Because the novel is set in an academic setting, a certain degree of repetition is guaranteed, as one semester follows another. This is exacerbated in If We Were Villains by the rehearsals and performances, both kinds of repetition, of the plays. Still, when it comes time to repeat the cast party, the characters respond with pronounced discomfort. Oliver and Filippa both are eager to prevent the party from spiraling out of control, as had the cast party for Julius Caesar. At the same time, however, this event provides the resolution to what happened at the previous one. Meredith tearfully tells Oliver she has news to share but decides she cannot. Readers will later learn that she has found out that James caused the injuries to Richard and has decided to take this information to the police. Her absence that night, unexplained in time of the novel, is one that ends their private drama.  

But the more important repetition in this section occurs when Alexander overdoses. For a second time in the novel, the group comes upon a classmate splayed and seemingly broken. Richard had seemed to have broken wings and Alexander appears to have a broken neck. As before, he seems to be dead but is actually alive. Yet, where they froze at the sight of Richard, now the group springs into action. Oliver calls 911 and Alexander survives. As he had on the dock, James rejects those objections (here, sending the drugs to the ER with Alexander) that would make it less likely he would survive. The overdose is an indication of guilt’s effects on Alexander, but it also repeats the prior event with a different outcome. The repetition draws attention again to the moral questions that Richard’s death raised, specifically those about why it seemed like the better course of action to the group. Reintroducing the question closer to the story’s resolution suggests a reexamination of the relationship between responsibility and complicity. 
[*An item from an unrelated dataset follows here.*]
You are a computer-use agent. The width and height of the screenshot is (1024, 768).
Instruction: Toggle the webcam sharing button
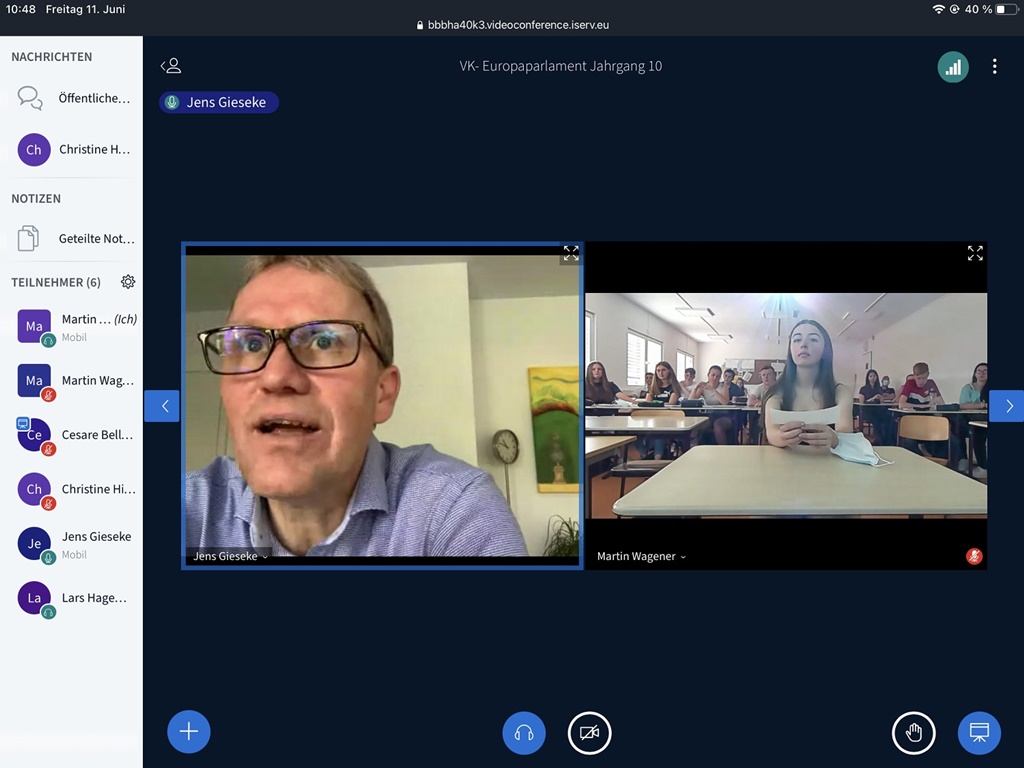pyautogui.click(x=589, y=733)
Early in the novel, when the group lists the features of tragedy, Meredith volunteers that they have conflicts that play out internally and externally. In this part of If We Were Villains, this structural feature of tragedy is made explicit. On the one hand, the characters are all suffering the private strain of their morally suspect decision to allow their colleague to die and prove increasingly unable to manage the stress. At the same time, the tensions generated by the knowledge that the police don't believe them creates the conditions for conflict. The group tries to act in concert against these external forces, but they are weakened by the lack of a clear leader (although they should have chosen Filippa, their Lady Macbeth) and their internal struggles.